Mohammad's Q4 2023 Update

Jan 10, 2024

Over the last few months I have been mainly working on Boost.Beast and Boost.PropertyTree.

Keeping Boost.Beast in Good Form

I’ve recently taken on a more active role in maintaining Boost.Beast. To begin, I reviewed all the open issues to gain a better understanding of the project’s current state. In the course of this process, I successfully addressed several issues that did not necessitate significant refactoring.

Here are a couple of contributions to the project that I find interesting:

Specializing asio::associator for bind_wrapper and bind_front_wrapper

Because bind_wrapper and bind_front_wrapper wrap the user’s handlers, all of the associators with the original handler become invisible to Asio. In order to resolve that, Beast has been specializing each associator individually for bound wrappers. However, this makes Asio consistently assume the presence of an associated executor with the bound handlers.

Fortunately, the fix is easy; we only need to specialize asio::associator for the bound wrappers, and it can query all the associators from the wrapper handler. You can read more in this pull request.
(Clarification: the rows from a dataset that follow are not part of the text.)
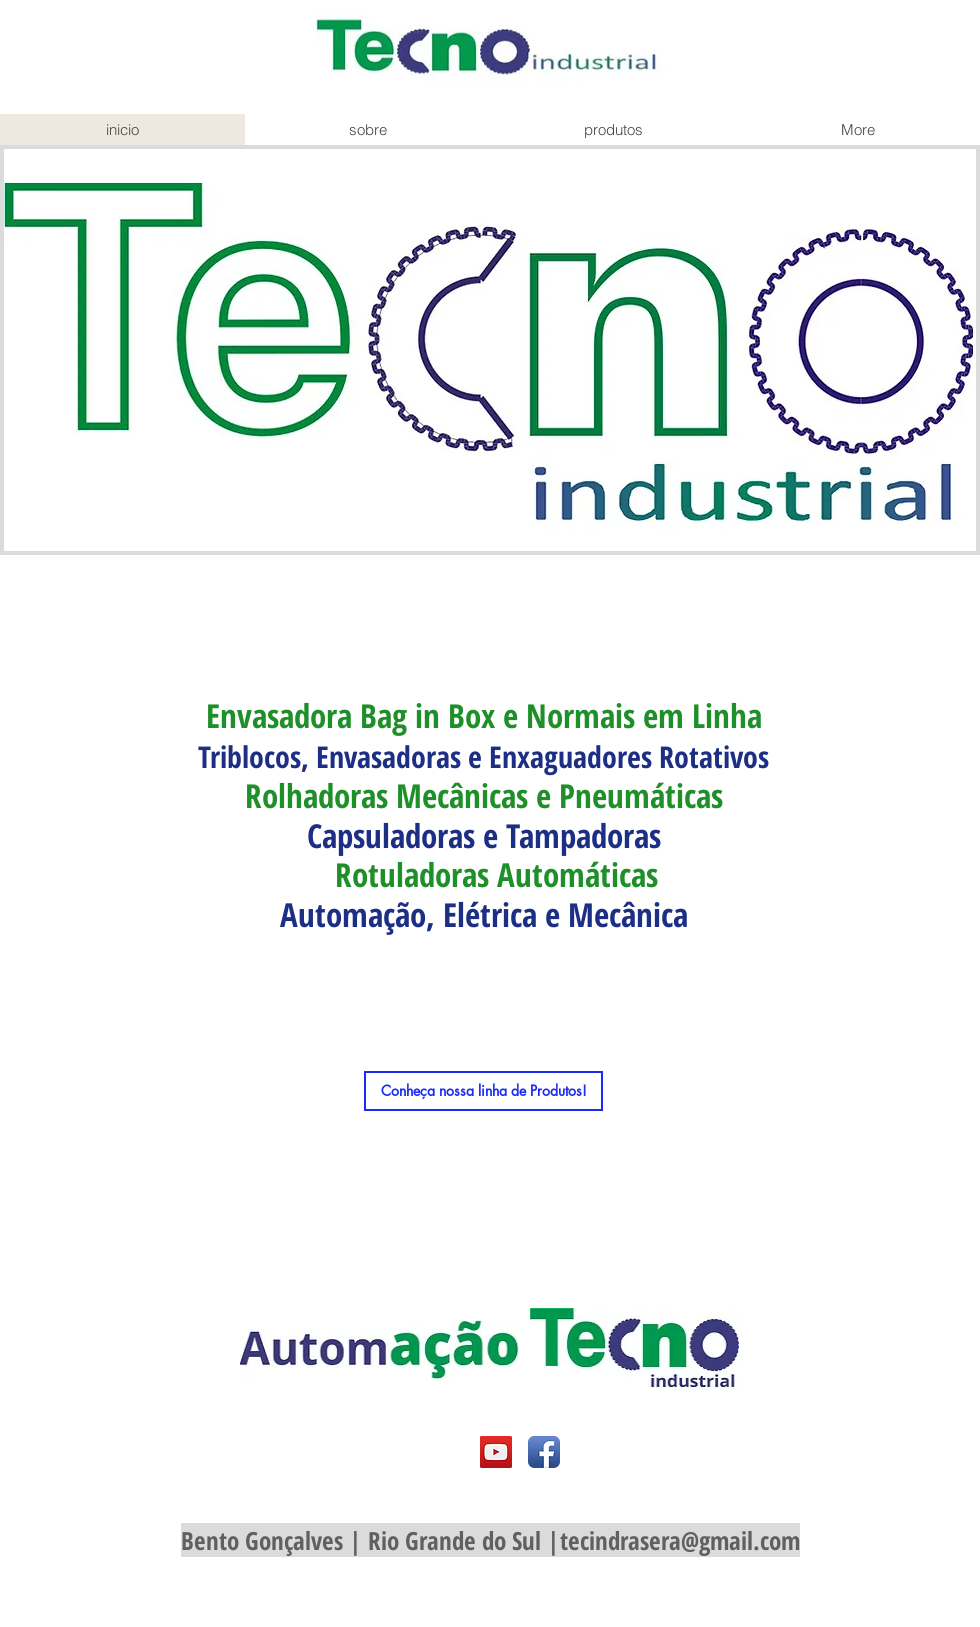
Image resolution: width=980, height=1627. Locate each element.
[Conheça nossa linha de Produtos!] (483, 1091)
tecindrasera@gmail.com (680, 1540)
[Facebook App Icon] (544, 1452)
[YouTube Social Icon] (496, 1452)
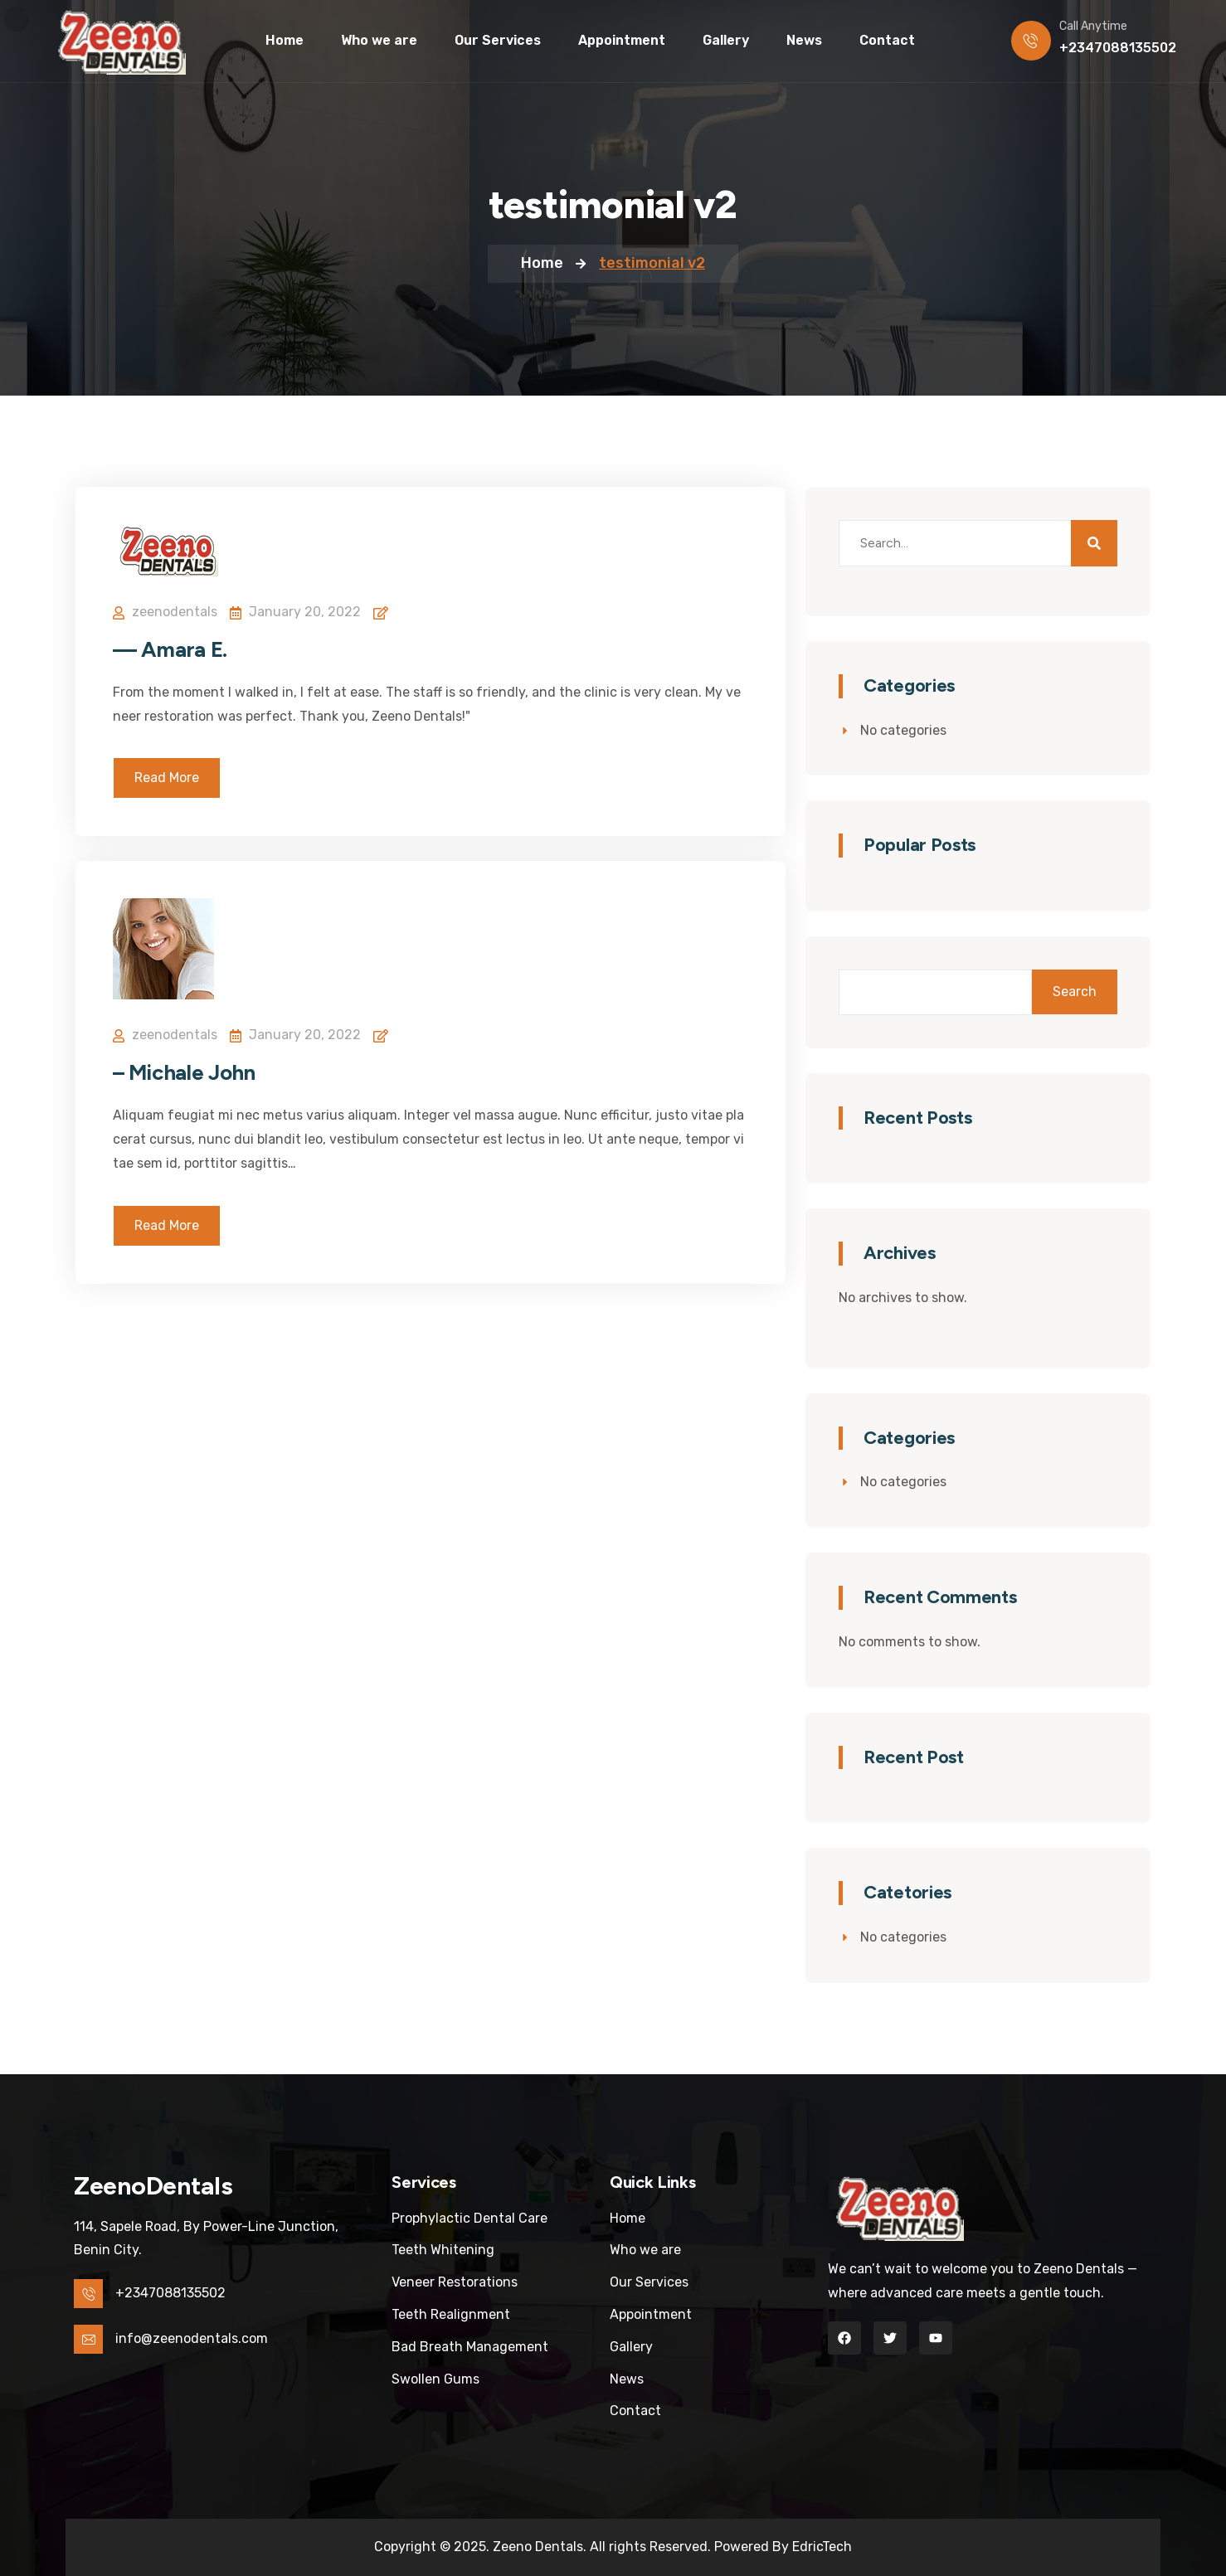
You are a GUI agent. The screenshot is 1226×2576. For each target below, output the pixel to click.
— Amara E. (170, 649)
Replacing internal uses of beast::bind_front_handler with asio::prepend

bind_front_handler is a utility in Beast that allows binding a list of arguments to an existing handler and creating a new handler with a different signature. This is especially useful when we want to pass additional arguments to handlers. For example, the following code binds an error code to a handler, making it invokable without needing any argument:

asio::dispatch(ex, beast::bind_front_handler(std::move(handler), ec));

With the introduction of asio::prepend in Boost 1.80, we can replace the previous code with:

asio::dispatch(ex, asio::prepend(std::move(handler), ec));

However, beast::bind_front_handler has a specialized invoke function for member functions, which makes it possible to concisely turn member functions into handlers:

ws_.async_read(
    buffer_,
    beast::bind_front_handler(
        &websocket_session::on_read,
        shared_from_this()));

This isn’t possible with asio::prepend; that’s why I decided to leave uses of beast::bind_front_handler in the examples intact.

Trimming Dead Leaves off Boost.PropertyTree

PropertyTree has served Boost users for almost two decades. However, it experienced a period without an active maintainer, resulting in a backlog of issues and pull requests in its repository.

Given PropertyTree’s shift to maintenance mode, we made the decision to refrain from introducing new features or making breaking changes to the interfaces. Consequently, I reviewed all the issues and pull requests, addressing them unless they involved adding a new feature. With these fixes implemented and an improved CI script, PropertyTree was prepared for the Boost 1.84 release, hopefully in a slightly better state.